Après son adoption par le Sénat, la loi de validation de l’autoroute A69 est soumise lundi 2 juin à l’Assemblée nationale. Objectif : passer outre la décision du tribunal administratif de Toulouse (Haute-Garonne) qui a annulé les autorisations environnementales. Mais cette loi est-elle juridiquement dans les clous ? Décryptage.
La proposition de loi, déposée par des élus du Tarn, vise à valider la construction de l’autoroute A69 entre Castres (Tarn) et Toulouse (Haute-Garonne) en lui reconnaissant une raison impérative d’intérêt public majeur. Les sénateurs l’ont adoptée à une large majorité, le 15 mai 2025. Et ce lundi 2 juin, c’est au tour des députés de se prononcer sur ce texte qui fait bondir des juristes.

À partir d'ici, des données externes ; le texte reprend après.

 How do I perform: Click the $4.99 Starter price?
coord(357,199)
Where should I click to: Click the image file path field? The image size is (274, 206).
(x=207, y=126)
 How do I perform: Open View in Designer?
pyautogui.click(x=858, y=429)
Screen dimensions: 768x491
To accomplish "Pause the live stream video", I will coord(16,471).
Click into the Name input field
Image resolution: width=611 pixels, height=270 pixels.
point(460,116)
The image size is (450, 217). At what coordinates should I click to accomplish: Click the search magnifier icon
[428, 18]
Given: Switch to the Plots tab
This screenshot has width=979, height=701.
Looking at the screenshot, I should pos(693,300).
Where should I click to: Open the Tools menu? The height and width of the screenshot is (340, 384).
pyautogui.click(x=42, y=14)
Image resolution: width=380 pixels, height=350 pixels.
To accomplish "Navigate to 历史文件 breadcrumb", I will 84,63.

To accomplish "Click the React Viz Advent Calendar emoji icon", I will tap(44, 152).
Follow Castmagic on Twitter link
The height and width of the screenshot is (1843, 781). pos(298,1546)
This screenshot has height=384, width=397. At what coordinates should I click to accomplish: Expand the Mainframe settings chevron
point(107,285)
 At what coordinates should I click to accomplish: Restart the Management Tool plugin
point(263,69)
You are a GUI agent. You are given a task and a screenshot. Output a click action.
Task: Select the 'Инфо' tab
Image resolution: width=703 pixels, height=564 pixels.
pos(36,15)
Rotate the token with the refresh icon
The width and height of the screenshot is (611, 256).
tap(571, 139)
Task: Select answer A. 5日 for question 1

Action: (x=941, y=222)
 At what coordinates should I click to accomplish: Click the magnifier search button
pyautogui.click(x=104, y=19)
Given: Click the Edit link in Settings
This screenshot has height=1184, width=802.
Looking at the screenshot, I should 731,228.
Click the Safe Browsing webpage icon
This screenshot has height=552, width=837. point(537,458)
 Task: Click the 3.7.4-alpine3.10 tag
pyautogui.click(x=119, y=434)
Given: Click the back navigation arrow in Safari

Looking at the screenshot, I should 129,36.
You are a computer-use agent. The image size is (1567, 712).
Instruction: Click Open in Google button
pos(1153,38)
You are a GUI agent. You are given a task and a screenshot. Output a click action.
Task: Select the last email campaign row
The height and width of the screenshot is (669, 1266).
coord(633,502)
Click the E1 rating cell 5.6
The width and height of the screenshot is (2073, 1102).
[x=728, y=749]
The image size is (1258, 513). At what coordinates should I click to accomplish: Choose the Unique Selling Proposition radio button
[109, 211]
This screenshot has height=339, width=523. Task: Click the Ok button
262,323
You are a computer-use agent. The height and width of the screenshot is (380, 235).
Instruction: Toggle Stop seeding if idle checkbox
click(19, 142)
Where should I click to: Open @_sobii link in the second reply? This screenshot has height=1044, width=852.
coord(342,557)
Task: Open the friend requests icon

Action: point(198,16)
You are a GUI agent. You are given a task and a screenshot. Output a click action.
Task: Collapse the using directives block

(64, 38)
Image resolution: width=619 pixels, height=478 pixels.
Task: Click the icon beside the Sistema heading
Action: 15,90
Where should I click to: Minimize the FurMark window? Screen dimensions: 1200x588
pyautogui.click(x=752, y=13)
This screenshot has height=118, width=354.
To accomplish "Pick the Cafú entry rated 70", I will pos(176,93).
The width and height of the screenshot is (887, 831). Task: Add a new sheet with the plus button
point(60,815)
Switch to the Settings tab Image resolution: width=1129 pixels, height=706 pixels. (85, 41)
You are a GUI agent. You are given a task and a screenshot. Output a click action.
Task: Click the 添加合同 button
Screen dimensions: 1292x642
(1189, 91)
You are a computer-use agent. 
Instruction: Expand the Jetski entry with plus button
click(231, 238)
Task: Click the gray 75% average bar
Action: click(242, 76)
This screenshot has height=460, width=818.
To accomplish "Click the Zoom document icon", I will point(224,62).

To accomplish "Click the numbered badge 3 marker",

Mais des doutes persistent sur la solidité de cette loi. Nous avons demandé des explications à Dorian Guinard, enseignant-chercheur et maître de conférences en droit public.
« Une loi de validation, c’est une possibilité pour le législateur de venir neutraliser les effets d’une décision de justice, pour qu’il n’y ait pas des contentieux en pagaille« , explique Dorian Guinard. Il en existe depuis une quarantaine d’années, et c’est « balisé par la jurisprudence du Conseil constitutionnel« . Pour être valide, cette loi doit respecter deux critères.
- « Le premier, c’est qu’il ne faut pas que la décision de justice soit devenue définitive. Ce qui ne pose pas de problème pour l’A69. » En effet, la cour administrative d’appel ne s’est pas encore prononcée.
- Un deuxième critère important, c’est qu’il faut un motif impérieux d’intérêt général. Les députés et sénateurs du Tarn, à l’origine de la proposition de loi de validation, disent que ce motif impérieux, c’est le désenclavement économique.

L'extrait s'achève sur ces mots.